- _Data section_:
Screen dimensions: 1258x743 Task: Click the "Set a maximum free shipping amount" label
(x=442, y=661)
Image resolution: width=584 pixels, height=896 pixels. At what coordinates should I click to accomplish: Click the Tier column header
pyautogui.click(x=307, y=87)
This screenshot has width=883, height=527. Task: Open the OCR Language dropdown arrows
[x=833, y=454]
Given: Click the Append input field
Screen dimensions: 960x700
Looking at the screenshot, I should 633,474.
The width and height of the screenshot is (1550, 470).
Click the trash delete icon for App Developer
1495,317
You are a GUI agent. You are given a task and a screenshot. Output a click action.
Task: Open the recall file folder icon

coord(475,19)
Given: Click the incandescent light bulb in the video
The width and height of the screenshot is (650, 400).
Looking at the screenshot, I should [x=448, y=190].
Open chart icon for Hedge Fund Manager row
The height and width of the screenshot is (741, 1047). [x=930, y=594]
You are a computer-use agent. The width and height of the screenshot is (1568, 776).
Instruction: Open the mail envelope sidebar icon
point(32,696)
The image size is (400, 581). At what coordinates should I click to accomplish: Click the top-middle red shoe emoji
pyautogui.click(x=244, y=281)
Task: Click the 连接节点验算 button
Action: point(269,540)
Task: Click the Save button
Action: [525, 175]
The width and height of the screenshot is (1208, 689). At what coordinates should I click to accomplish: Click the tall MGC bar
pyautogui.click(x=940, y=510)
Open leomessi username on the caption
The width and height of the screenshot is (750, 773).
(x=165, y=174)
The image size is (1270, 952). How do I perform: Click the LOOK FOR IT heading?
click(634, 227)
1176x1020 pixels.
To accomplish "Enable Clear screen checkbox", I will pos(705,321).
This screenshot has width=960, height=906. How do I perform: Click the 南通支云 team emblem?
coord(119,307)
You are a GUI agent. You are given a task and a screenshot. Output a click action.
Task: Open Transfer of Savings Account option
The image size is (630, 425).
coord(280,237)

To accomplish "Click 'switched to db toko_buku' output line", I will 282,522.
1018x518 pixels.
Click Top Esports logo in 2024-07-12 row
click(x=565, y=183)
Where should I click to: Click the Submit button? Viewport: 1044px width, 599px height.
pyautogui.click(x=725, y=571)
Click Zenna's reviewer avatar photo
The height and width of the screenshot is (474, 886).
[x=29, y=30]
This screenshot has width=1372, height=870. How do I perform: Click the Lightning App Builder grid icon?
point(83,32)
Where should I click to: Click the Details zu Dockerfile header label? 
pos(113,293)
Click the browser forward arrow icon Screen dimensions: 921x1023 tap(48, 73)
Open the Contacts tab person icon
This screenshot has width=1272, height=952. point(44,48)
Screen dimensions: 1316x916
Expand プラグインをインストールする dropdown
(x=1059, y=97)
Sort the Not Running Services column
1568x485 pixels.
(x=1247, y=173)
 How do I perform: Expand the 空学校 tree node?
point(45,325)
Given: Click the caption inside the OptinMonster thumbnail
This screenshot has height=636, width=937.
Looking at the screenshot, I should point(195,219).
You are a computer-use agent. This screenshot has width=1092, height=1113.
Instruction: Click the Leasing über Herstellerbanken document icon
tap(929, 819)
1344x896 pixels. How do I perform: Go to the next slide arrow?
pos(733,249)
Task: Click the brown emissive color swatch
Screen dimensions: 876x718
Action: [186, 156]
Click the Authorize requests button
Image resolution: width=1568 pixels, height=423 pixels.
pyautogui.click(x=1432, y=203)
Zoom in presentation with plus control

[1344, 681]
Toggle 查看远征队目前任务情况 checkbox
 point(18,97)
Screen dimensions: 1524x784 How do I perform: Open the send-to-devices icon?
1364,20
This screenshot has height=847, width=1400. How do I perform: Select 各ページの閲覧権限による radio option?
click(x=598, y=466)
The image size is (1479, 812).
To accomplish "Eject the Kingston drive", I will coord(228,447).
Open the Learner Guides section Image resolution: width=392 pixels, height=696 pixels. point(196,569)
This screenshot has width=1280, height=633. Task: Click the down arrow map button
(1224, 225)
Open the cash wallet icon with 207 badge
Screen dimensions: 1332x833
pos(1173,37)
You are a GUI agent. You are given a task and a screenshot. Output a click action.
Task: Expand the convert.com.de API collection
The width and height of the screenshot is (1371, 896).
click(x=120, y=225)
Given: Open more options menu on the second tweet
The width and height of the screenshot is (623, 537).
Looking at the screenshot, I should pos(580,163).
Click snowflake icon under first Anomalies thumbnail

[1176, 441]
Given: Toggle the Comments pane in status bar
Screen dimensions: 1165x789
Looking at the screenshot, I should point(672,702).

- _The problem_: Repeat all of the items above, switching "GUI agent" to "screen agent" wherever it occurs and leaving everything else unchanged.

- _Output for this task_:
Screen dimensions: 1258x743 Task: Click the "Set a maximum free shipping amount" label
(x=442, y=661)
Image resolution: width=584 pixels, height=896 pixels. At what coordinates should I click to accomplish: Click the Tier column header
pyautogui.click(x=307, y=87)
This screenshot has width=883, height=527. Task: Open the OCR Language dropdown arrows
[x=833, y=454]
Given: Click the Append input field
Screen dimensions: 960x700
Looking at the screenshot, I should 633,474.
The width and height of the screenshot is (1550, 470).
Click the trash delete icon for App Developer
1495,317
You are a screen agent. You are given a task and a screenshot. Output a click action.
Task: Open the recall file folder icon

coord(475,19)
Given: Click the incandescent light bulb in the video
The width and height of the screenshot is (650, 400).
Looking at the screenshot, I should [x=448, y=190].
Open chart icon for Hedge Fund Manager row
The height and width of the screenshot is (741, 1047). [x=930, y=594]
You are a computer-use agent. The width and height of the screenshot is (1568, 776).
Instruction: Open the mail envelope sidebar icon
point(32,696)
The image size is (400, 581). At what coordinates should I click to accomplish: Click the top-middle red shoe emoji
pyautogui.click(x=244, y=281)
Task: Click the 连接节点验算 button
Action: point(269,540)
Task: Click the Save button
Action: [525, 175]
The width and height of the screenshot is (1208, 689). At what coordinates should I click to accomplish: Click the tall MGC bar
pyautogui.click(x=940, y=510)
Open leomessi username on the caption
The width and height of the screenshot is (750, 773).
(x=165, y=174)
The image size is (1270, 952). How do I perform: Click the LOOK FOR IT heading?
click(634, 227)
1176x1020 pixels.
To accomplish "Enable Clear screen checkbox", I will pos(705,321).
This screenshot has width=960, height=906. How do I perform: Click the 南通支云 team emblem?
coord(119,307)
You are a screen agent. You are given a task and a screenshot. Output a click action.
Task: Open Transfer of Savings Account option
The image size is (630, 425).
coord(280,237)

To accomplish "Click 'switched to db toko_buku' output line", I will 282,522.
1018x518 pixels.
Click Top Esports logo in 2024-07-12 row
click(x=565, y=183)
Where should I click to: Click the Submit button? Viewport: 1044px width, 599px height.
pyautogui.click(x=725, y=571)
Click Zenna's reviewer avatar photo
The height and width of the screenshot is (474, 886).
[x=29, y=30]
This screenshot has width=1372, height=870. How do I perform: Click the Lightning App Builder grid icon?
point(83,32)
Where should I click to: Click the Details zu Dockerfile header label? 
pos(113,293)
Click the browser forward arrow icon Screen dimensions: 921x1023 tap(48, 73)
Open the Contacts tab person icon
This screenshot has width=1272, height=952. point(44,48)
Screen dimensions: 1316x916
Expand プラグインをインストールする dropdown
(x=1059, y=97)
Sort the Not Running Services column
1568x485 pixels.
(x=1247, y=173)
 How do I perform: Expand the 空学校 tree node?
point(45,325)
Given: Click the caption inside the OptinMonster thumbnail
This screenshot has height=636, width=937.
Looking at the screenshot, I should point(195,219).
You are a computer-use agent. This screenshot has width=1092, height=1113.
Instruction: Click the Leasing über Herstellerbanken document icon
tap(929, 819)
1344x896 pixels. How do I perform: Go to the next slide arrow?
pos(733,249)
Task: Click the brown emissive color swatch
Screen dimensions: 876x718
Action: [186, 156]
Click the Authorize requests button
Image resolution: width=1568 pixels, height=423 pixels.
pyautogui.click(x=1432, y=203)
Zoom in presentation with plus control

[1344, 681]
Toggle 查看远征队目前任务情况 checkbox
 point(18,97)
Screen dimensions: 1524x784 How do I perform: Open the send-to-devices icon?
1364,20
This screenshot has height=847, width=1400. How do I perform: Select 各ページの閲覧権限による radio option?
click(x=598, y=466)
The image size is (1479, 812).
To accomplish "Eject the Kingston drive", I will coord(228,447).
Open the Learner Guides section Image resolution: width=392 pixels, height=696 pixels. point(196,569)
This screenshot has width=1280, height=633. Task: Click the down arrow map button
(1224, 225)
Open the cash wallet icon with 207 badge
Screen dimensions: 1332x833
pos(1173,37)
You are a screen agent. You are given a task and a screenshot. Output a click action.
Task: Expand the convert.com.de API collection
The width and height of the screenshot is (1371, 896).
click(x=120, y=225)
Given: Open more options menu on the second tweet
The width and height of the screenshot is (623, 537).
Looking at the screenshot, I should pos(580,163).
Click snowflake icon under first Anomalies thumbnail

[1176, 441]
Given: Toggle the Comments pane in status bar
Screen dimensions: 1165x789
Looking at the screenshot, I should point(672,702).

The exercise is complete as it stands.